**EXERCISE DIRECTIONS:**
List every academic discipline that the essay on intuition names as exploring the territory of intuition.

**TEXT SEGMENT:**
○ ○ ○
Ok, let’s go back to the basics. What is intuition? We all know the word intuition colloquially – perhaps informally translated to be some kind of ‘inner knowing.’ Of course, it’s much more complicated than that. This post captures my thinking at this particular moment in time. I will undoubtedly dive further into this definitional territory over time, but for now, here is where I am.
A note of personal caution…
Defining intuition is slippery territory, and I don’t really have a desire to pin it down. I feel like we often get caught up definitionally, parsing words for their specificity and quibbling with precision for the sake of the quibble. Confining intuition definitionally feels like being on a treadmill to nowhere, so I start here just because this is where people often start. It helps us understand each other – but let’s not get stuck here.
I am drawn to intuition because it shouts out from the rooftops a certain numinousness or unknowability. Like when kids chase bubbles, grasp at them, popping them gleefully. I will forever remember my dear friend/bodyworker’s words as she painstakingly tried to get me out of my head and into my body (or at least to merge the two): upon sheepishly revealing that I was considering pursuing a PhD in intuition, she blurted out, ‘Well that’s ironic.” And it was/is at its core. To study something that you will never be able to confine in a box or hold in your hand or relegate to the mind.
And we are all but contradictions.
INTUITION ETYMOLOGY
Even though it is so much easier to cite examples of intuition or to lay out some basic textures of the experience of intuition, let’s dive into the exhilarating world of etymology!
The word intuition is derived from the Latin word intuicioun, with likely origins around the mid-15th century, which itself was derived from the Latin root intueri. The word shares history with the 13th century French word, tuteor.
The word intuicioun was initially used as part of philosophical or metaphysical discussions, drawing an immediate understanding of truth or reality without the need for conscious thought/evidence. Bridging the evolution of these words and their roots, we can grok that intuition’s origins connect perception (look/gaze/consideration), a divine or spiritual link (contextual based on usage), and a teaching or protecting drive.
That gives us a lot of room to play.
INTUITION’S SLIPPERY USAGE
Intuition as a noun is also often used interchangeably in three different contexts:
How cool that one word can encompass so much! And we have not even begun to dive into intuit as a verb…
In this post, I will focus on intuition as experience as an entry point for this evolving story.
THE CHARACTER OF INTUITION
For me, intuition as experience is part:
Time (immediacy)
Symphony of internal vehicles (interplay of perception, intellect, feeling, memory, etc.)
Non-dual confluence of our inner and outer worlds (most often intuition is thought of as an internal knowing, and perhaps ‘intuition as discovery’ takes place within an individual, but the experience itself seems to me a non-dual flashpoint of internal and external worlds)
Now, let’s try to draw this one out.
I will caveat this drawing by saying the distinctions I draw on the level of one’s inner world (feeling, cognition, memory, etc.) are ridiculously flawed (their distinction is existentially part of the problem!), but the purpose is to paint a picture of a complex and interconnected whole. It’s also important to say that I believe there is some spiritual or divine link that factors into the experience of intuition; while I will not try to visually pinpoint this (or even logic my way into the where and how), it is the stage or animating force upon which all of this plays out. But that’s for another post…
DISCIPLINE
There are so many disciplines that adventure into the territory of intuition. From psychology to business, neuroscience to religion, feminist studies to cognitive science, the list continues. I distinctly did not want to embark on a PhD within one academic niche, but rather to gather up the disconnected strands and explore them in complexity. Here are some simplified tastes of each discipline’s starting point; as I am currently in Italy, let’s think of this as our antipasti course.
○ ○ ○
[Records from a collection]
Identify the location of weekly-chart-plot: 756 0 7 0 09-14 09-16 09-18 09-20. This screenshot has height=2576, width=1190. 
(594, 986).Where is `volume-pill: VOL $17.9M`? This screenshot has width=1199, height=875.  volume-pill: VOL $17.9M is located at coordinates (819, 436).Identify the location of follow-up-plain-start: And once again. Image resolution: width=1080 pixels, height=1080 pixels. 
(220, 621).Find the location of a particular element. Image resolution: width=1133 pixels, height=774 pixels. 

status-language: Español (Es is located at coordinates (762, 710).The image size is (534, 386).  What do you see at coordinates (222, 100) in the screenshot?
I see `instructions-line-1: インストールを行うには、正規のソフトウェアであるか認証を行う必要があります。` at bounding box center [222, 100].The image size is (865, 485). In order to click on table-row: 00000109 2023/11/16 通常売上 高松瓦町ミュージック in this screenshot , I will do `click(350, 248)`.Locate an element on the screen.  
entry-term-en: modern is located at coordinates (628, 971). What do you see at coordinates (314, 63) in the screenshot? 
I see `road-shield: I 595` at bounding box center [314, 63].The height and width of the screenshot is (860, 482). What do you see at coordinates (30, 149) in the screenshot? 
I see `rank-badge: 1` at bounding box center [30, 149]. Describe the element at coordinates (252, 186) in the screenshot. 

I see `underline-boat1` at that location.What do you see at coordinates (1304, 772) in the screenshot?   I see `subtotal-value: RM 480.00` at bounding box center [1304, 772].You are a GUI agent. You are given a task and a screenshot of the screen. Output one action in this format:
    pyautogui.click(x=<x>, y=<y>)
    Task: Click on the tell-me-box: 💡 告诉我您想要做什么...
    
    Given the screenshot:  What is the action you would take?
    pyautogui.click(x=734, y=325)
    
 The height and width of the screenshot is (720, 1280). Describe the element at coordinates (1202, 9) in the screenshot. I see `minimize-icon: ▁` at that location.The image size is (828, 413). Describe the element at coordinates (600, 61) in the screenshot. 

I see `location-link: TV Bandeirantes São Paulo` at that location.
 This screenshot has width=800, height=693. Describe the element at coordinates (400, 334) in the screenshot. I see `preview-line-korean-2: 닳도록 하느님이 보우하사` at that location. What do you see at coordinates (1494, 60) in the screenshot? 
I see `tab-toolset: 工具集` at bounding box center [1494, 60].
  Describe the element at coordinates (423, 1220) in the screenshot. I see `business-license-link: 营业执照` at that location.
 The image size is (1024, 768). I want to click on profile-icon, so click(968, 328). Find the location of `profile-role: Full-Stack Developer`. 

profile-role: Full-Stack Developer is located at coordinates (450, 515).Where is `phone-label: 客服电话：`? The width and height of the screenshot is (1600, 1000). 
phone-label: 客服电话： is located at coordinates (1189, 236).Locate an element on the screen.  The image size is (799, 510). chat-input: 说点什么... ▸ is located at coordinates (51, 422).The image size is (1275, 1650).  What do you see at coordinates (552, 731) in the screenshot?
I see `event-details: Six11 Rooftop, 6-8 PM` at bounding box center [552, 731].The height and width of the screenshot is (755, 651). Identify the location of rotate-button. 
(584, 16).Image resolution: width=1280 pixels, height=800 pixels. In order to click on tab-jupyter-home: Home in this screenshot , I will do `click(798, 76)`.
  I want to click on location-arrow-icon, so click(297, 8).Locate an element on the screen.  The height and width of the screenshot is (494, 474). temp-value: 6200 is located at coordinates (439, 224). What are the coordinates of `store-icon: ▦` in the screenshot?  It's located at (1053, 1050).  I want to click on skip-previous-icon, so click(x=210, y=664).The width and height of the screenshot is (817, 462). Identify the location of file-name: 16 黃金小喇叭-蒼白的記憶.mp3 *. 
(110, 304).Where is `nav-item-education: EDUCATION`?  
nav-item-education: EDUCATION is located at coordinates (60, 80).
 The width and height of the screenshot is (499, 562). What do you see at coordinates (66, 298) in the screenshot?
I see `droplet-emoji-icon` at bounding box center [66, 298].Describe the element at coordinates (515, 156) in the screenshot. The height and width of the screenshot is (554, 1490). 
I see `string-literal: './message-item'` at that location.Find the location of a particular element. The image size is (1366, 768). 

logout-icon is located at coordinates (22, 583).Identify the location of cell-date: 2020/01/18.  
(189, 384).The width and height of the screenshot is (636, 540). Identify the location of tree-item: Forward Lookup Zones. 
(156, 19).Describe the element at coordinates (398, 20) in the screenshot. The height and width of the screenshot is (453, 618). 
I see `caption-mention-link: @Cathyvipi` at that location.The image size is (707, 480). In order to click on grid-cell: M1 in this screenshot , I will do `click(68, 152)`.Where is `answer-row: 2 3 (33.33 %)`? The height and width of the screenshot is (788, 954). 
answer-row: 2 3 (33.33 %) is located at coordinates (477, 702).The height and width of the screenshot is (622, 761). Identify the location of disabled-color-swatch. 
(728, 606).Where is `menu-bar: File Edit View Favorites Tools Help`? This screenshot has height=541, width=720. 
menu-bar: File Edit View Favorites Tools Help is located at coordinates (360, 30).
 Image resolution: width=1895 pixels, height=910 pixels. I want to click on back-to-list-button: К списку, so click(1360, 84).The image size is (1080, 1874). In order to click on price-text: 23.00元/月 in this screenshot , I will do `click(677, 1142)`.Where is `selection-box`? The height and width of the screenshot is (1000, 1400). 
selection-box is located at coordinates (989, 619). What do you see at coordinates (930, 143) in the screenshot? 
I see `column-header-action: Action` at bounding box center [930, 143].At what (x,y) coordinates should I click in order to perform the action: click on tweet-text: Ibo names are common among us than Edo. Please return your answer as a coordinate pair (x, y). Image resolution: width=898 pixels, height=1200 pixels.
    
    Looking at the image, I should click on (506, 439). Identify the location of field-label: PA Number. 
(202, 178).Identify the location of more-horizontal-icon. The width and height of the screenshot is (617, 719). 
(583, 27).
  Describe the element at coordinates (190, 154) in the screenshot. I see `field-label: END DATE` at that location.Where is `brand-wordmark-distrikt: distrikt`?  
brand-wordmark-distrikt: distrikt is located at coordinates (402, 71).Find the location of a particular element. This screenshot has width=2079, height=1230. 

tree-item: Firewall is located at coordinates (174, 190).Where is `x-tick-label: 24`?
○ ○ ○
**SOLVED PROBLEM:**
- Psychology
- Business
- Neuroscience
- Religion
- Feminist studies
- Cognitive science